_Required action:_ Only the text should come through, so restate the listing exactly and drop its images.
....................
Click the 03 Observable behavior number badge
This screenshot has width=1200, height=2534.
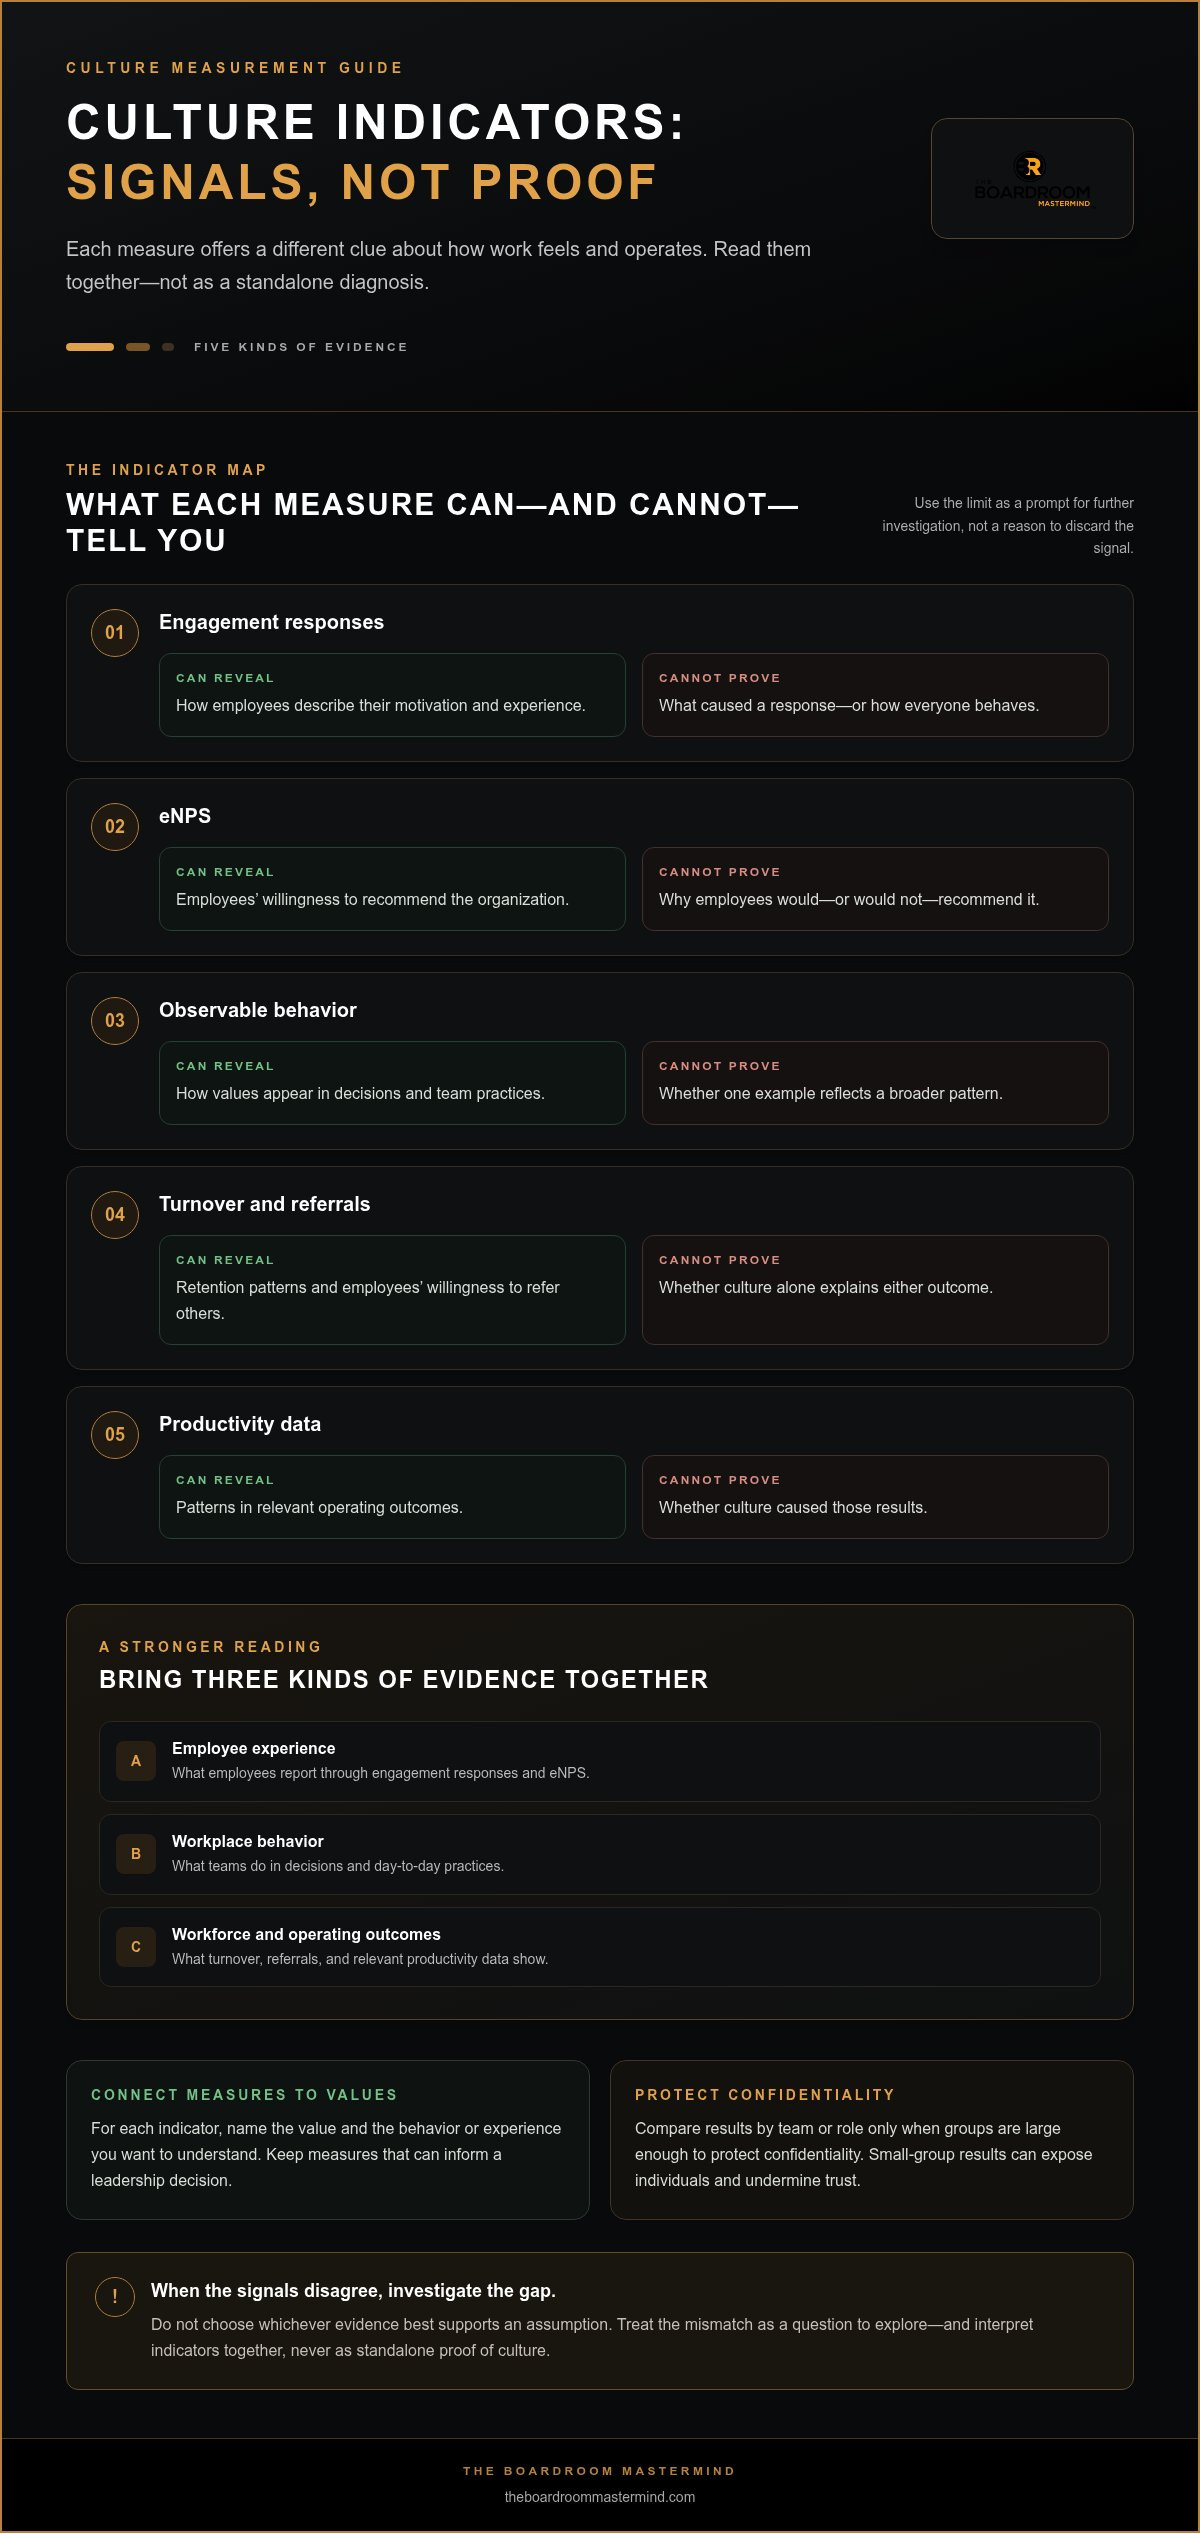coord(115,1021)
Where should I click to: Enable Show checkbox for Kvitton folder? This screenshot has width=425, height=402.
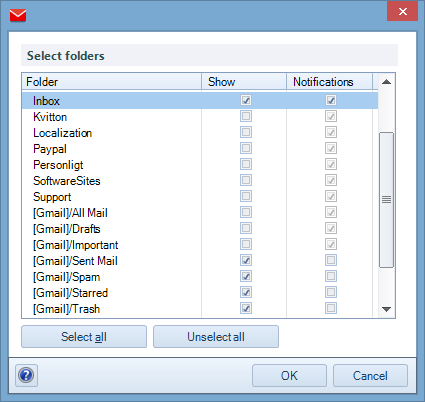246,116
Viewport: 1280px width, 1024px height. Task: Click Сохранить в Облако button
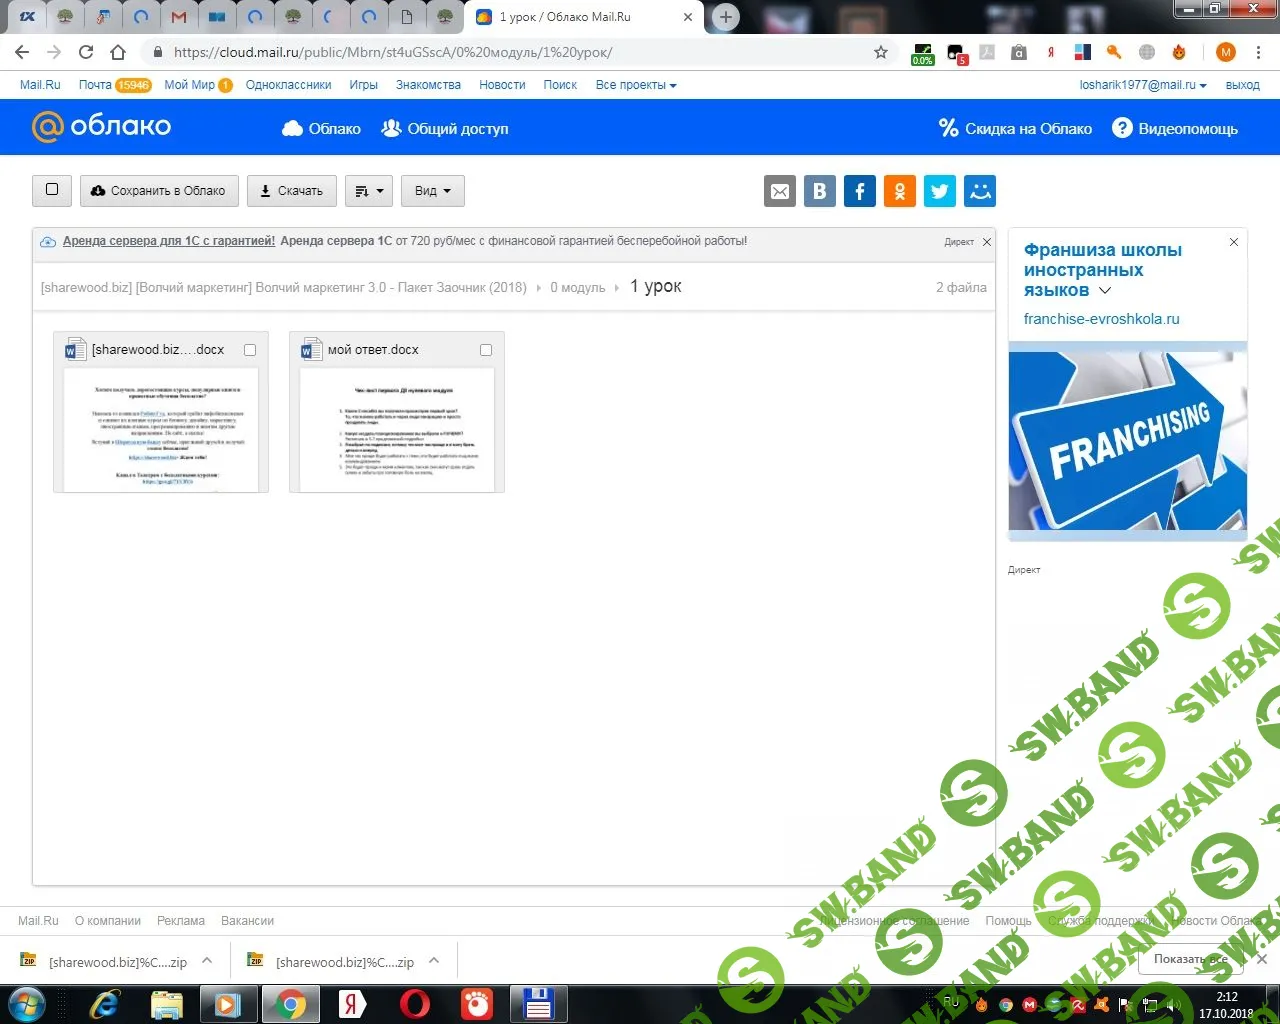click(159, 191)
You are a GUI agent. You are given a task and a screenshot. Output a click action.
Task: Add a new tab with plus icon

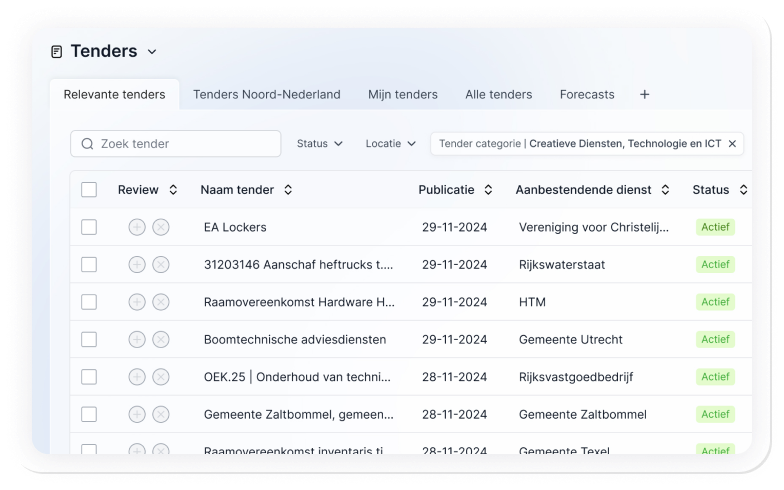coord(644,95)
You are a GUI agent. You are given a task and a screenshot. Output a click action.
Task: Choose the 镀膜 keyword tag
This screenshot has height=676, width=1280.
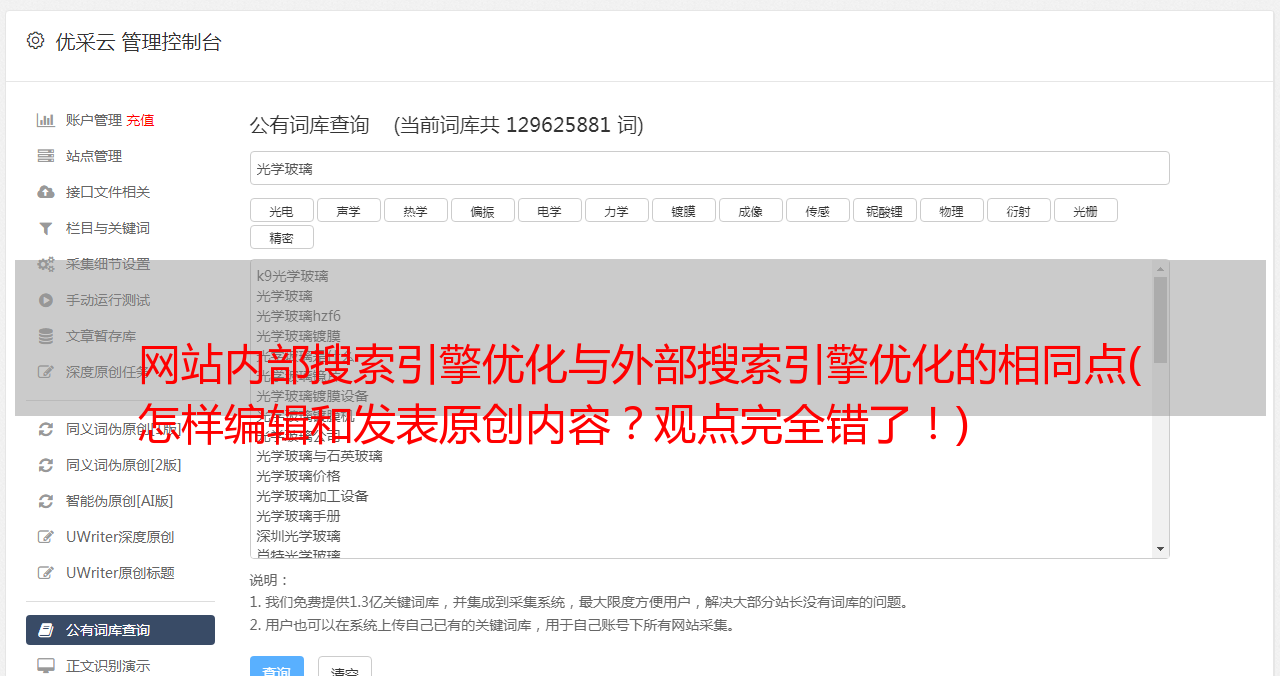pos(684,210)
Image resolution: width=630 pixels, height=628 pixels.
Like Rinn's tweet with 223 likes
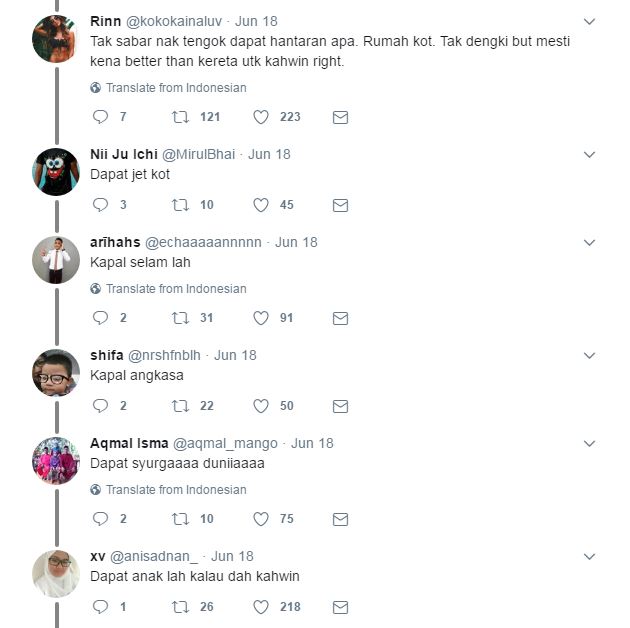click(x=261, y=117)
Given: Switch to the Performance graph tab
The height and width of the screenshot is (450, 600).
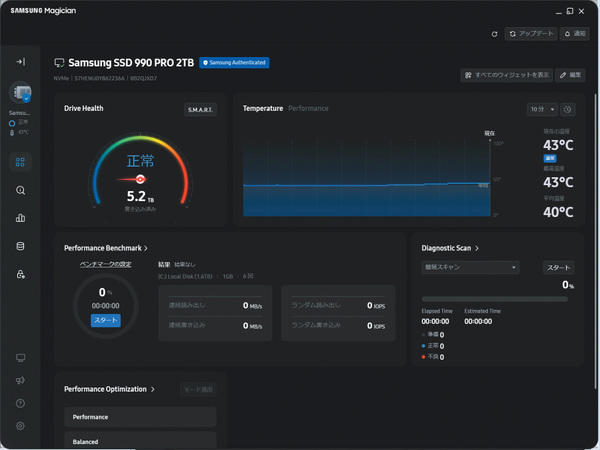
....................
_Exercise response:_
Click the 03 Observable behavior number badge
This screenshot has width=1200, height=2534.
coord(115,1021)
Where should I click to: Enable Show checkbox for Kvitton folder? This screenshot has width=425, height=402.
246,116
Viewport: 1280px width, 1024px height. Task: Click Сохранить в Облако button
click(159, 191)
You are a GUI agent. You are given a task and a screenshot. Output a click action.
Task: Add a new tab with plus icon

coord(644,95)
You are a GUI agent. You are given a task and a screenshot. Output a click action.
Task: Choose the 镀膜 keyword tag
This screenshot has height=676, width=1280.
pos(684,210)
Image resolution: width=630 pixels, height=628 pixels.
Like Rinn's tweet with 223 likes
click(x=261, y=117)
Given: Switch to the Performance graph tab
The height and width of the screenshot is (450, 600).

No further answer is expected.